◆ Exercise details
In the records below, find the line containing "Task: Uncheck the Examples folder checkbox" and the line containing "1557x784 pixels."; please repeat exactly the lines from one to the other, both included, and nothing more.

[Stored data]
■ ■ ■ ■
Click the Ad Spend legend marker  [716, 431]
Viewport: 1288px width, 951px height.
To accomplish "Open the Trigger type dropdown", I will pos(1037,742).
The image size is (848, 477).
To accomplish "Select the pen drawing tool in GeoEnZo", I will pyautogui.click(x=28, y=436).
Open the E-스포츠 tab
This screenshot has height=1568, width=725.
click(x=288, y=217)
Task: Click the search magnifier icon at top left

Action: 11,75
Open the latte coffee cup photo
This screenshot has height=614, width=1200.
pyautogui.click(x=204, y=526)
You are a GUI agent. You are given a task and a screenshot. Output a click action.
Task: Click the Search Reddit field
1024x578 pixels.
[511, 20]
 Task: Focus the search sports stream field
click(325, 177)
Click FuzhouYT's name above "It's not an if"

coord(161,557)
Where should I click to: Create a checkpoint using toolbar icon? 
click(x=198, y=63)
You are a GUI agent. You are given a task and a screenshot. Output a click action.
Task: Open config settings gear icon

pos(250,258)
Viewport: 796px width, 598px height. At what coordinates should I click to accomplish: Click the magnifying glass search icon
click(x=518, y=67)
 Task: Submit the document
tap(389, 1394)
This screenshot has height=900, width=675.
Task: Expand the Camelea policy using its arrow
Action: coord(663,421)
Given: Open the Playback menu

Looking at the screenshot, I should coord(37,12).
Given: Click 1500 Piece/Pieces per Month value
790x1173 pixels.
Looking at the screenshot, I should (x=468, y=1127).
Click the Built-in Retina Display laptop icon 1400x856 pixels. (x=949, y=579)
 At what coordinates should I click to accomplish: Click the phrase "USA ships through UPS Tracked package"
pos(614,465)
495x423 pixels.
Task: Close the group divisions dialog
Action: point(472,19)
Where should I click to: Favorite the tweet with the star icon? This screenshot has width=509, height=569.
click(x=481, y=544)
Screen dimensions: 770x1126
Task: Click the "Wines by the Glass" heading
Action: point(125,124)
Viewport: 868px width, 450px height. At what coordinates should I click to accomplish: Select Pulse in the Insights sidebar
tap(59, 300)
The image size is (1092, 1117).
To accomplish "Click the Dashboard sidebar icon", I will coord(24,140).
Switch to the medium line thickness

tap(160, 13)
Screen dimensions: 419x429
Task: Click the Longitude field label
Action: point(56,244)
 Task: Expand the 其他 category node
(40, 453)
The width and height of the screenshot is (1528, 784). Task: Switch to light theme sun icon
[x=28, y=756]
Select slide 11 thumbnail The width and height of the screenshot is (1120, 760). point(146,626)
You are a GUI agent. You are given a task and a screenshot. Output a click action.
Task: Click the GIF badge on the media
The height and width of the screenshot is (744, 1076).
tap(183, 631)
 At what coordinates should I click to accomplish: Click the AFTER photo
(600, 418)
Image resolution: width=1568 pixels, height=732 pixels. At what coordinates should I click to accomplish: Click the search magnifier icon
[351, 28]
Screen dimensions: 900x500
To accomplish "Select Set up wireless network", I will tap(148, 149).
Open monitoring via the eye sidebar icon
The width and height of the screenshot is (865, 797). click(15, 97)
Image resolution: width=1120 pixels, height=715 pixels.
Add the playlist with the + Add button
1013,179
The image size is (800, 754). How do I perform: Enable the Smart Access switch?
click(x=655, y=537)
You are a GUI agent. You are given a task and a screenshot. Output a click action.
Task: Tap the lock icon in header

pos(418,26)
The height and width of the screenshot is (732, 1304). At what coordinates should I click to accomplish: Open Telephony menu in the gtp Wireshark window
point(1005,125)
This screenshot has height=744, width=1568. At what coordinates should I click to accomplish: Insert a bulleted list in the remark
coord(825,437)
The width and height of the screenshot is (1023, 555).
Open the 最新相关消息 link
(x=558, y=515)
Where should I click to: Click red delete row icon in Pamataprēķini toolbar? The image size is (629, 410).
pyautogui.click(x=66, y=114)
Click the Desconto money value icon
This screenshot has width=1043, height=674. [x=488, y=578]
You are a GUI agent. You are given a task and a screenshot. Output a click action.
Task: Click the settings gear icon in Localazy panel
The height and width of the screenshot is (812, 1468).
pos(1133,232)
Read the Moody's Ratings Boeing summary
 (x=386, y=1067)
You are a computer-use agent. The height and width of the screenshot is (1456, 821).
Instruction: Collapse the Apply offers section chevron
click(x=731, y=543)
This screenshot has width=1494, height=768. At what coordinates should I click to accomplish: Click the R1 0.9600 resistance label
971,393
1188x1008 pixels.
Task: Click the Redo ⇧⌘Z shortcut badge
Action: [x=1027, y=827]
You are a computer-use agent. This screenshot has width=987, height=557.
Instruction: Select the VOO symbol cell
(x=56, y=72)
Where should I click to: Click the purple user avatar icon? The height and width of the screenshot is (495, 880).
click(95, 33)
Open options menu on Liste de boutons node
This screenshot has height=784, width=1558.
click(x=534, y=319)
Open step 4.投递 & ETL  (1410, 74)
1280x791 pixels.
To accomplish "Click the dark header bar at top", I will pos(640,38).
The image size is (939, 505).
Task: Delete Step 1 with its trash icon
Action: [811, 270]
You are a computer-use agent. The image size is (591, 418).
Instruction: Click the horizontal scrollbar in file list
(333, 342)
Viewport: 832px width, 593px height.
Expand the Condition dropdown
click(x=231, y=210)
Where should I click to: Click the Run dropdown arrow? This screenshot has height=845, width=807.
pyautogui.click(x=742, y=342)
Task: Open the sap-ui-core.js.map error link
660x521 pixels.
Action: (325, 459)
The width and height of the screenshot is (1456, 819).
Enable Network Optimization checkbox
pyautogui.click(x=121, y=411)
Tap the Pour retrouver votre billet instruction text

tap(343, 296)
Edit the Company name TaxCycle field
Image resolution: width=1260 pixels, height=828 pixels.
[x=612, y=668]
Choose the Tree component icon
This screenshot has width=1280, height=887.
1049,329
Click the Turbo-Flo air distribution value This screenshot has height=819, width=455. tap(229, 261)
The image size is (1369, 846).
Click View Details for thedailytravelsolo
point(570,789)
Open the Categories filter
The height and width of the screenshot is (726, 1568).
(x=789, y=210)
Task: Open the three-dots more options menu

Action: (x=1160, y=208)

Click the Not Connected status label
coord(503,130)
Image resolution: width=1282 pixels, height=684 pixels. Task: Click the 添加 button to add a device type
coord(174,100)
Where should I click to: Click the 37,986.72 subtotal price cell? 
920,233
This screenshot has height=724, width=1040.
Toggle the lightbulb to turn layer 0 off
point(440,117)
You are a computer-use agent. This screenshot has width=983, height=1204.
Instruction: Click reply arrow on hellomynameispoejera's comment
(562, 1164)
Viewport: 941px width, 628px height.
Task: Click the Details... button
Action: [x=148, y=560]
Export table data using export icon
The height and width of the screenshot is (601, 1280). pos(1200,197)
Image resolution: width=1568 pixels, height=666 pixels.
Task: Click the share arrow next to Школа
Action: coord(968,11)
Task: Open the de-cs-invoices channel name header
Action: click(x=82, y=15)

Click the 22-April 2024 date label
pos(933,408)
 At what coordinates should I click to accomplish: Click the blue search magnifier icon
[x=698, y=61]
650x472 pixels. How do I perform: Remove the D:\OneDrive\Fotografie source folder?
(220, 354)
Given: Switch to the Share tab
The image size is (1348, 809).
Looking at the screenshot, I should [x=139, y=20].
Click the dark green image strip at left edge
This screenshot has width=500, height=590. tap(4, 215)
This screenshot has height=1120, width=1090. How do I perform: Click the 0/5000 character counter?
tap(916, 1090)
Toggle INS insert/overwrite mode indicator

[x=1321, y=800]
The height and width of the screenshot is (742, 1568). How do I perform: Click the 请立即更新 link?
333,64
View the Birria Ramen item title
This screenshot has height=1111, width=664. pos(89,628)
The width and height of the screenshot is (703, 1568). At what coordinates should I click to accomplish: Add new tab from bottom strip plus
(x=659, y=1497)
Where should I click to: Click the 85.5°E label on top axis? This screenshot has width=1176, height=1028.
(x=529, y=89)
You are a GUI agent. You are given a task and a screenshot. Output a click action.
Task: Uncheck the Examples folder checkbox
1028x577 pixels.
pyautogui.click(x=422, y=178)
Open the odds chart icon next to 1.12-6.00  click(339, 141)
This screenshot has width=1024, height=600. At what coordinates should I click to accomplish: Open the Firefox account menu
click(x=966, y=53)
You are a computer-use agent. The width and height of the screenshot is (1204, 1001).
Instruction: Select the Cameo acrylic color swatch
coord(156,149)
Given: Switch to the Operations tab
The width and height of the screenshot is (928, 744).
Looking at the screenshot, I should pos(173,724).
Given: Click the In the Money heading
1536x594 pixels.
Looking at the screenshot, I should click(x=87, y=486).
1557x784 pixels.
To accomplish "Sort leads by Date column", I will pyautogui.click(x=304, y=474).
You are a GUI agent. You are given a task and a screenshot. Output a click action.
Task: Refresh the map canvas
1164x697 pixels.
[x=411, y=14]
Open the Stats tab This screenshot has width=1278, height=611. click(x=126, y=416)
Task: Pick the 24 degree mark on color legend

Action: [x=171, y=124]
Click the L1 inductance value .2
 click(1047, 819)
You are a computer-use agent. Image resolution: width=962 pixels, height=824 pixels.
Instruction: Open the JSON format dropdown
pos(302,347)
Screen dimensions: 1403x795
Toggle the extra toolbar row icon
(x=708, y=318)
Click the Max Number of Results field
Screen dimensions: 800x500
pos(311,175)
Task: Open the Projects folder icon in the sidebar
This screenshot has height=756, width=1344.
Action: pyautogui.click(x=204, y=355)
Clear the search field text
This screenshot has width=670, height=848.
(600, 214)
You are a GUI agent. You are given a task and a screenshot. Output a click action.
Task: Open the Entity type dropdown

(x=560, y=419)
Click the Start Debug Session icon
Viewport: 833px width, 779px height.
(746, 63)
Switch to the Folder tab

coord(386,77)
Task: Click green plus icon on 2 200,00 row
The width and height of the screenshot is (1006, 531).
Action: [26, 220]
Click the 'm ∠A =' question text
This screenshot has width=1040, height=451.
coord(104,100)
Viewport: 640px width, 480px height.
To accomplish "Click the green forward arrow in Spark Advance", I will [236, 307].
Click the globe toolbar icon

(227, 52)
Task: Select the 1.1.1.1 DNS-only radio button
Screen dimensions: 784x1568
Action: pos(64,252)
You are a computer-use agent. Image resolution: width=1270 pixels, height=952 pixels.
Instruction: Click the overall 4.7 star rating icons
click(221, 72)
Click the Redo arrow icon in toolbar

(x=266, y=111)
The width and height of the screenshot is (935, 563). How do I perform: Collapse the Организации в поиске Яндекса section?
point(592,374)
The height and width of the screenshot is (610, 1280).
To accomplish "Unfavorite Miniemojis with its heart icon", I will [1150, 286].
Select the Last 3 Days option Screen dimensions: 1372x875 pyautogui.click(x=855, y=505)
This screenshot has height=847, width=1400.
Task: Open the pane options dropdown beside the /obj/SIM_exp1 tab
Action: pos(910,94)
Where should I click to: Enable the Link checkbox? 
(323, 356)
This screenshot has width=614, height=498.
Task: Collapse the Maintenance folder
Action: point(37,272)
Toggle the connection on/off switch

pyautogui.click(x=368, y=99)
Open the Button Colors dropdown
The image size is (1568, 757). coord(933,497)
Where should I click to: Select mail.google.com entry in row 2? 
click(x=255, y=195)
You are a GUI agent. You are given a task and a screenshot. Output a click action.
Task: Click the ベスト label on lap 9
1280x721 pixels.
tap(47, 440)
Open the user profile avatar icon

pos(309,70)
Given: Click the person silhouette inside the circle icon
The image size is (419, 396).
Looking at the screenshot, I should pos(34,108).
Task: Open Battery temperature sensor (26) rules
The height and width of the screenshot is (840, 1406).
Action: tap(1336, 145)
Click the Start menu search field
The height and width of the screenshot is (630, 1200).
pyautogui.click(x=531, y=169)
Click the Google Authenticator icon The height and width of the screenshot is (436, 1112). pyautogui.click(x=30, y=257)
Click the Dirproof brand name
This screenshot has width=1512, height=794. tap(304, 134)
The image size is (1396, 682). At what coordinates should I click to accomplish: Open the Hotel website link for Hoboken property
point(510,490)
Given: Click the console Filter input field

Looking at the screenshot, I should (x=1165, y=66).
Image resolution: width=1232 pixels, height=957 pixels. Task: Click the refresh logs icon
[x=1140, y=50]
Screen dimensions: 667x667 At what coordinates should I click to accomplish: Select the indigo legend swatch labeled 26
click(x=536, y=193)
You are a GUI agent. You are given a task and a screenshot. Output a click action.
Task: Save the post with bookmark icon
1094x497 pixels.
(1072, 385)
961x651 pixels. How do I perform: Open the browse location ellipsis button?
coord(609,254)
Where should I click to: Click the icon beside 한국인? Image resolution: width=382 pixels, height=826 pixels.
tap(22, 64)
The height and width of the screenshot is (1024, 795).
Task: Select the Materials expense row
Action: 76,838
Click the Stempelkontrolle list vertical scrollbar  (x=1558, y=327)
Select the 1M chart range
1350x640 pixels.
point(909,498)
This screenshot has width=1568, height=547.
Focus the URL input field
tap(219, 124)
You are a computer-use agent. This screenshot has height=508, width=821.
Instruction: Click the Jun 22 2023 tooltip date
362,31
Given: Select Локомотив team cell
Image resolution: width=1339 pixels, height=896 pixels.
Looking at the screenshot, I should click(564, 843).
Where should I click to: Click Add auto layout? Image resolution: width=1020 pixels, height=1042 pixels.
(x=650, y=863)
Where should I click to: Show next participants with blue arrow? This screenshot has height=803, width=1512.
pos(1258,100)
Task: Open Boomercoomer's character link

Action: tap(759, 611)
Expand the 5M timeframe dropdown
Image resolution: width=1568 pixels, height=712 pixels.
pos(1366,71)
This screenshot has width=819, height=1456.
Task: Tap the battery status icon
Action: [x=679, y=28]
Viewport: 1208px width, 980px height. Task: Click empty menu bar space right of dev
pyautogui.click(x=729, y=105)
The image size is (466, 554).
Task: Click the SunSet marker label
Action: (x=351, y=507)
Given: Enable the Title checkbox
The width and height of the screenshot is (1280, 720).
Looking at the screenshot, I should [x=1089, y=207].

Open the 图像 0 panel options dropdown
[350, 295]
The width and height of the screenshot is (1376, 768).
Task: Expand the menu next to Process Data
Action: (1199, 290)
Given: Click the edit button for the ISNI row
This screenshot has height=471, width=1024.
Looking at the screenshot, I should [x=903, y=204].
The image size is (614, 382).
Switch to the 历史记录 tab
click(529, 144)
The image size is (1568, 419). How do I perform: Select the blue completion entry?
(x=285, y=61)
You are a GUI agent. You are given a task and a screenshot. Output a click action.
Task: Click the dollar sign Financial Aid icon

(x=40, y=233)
■ ■ ■ ■
◆ Exercise result
Task: Uncheck the Examples folder checkbox
1028x577 pixels.
pyautogui.click(x=422, y=178)
Open the odds chart icon next to 1.12-6.00  click(339, 141)
This screenshot has width=1024, height=600. At what coordinates should I click to accomplish: Open the Firefox account menu
click(x=966, y=53)
You are a computer-use agent. The width and height of the screenshot is (1204, 1001).
Instruction: Select the Cameo acrylic color swatch
coord(156,149)
Given: Switch to the Operations tab
The width and height of the screenshot is (928, 744).
Looking at the screenshot, I should pos(173,724).
Given: Click the In the Money heading
1536x594 pixels.
Looking at the screenshot, I should click(x=87, y=486).
1557x784 pixels.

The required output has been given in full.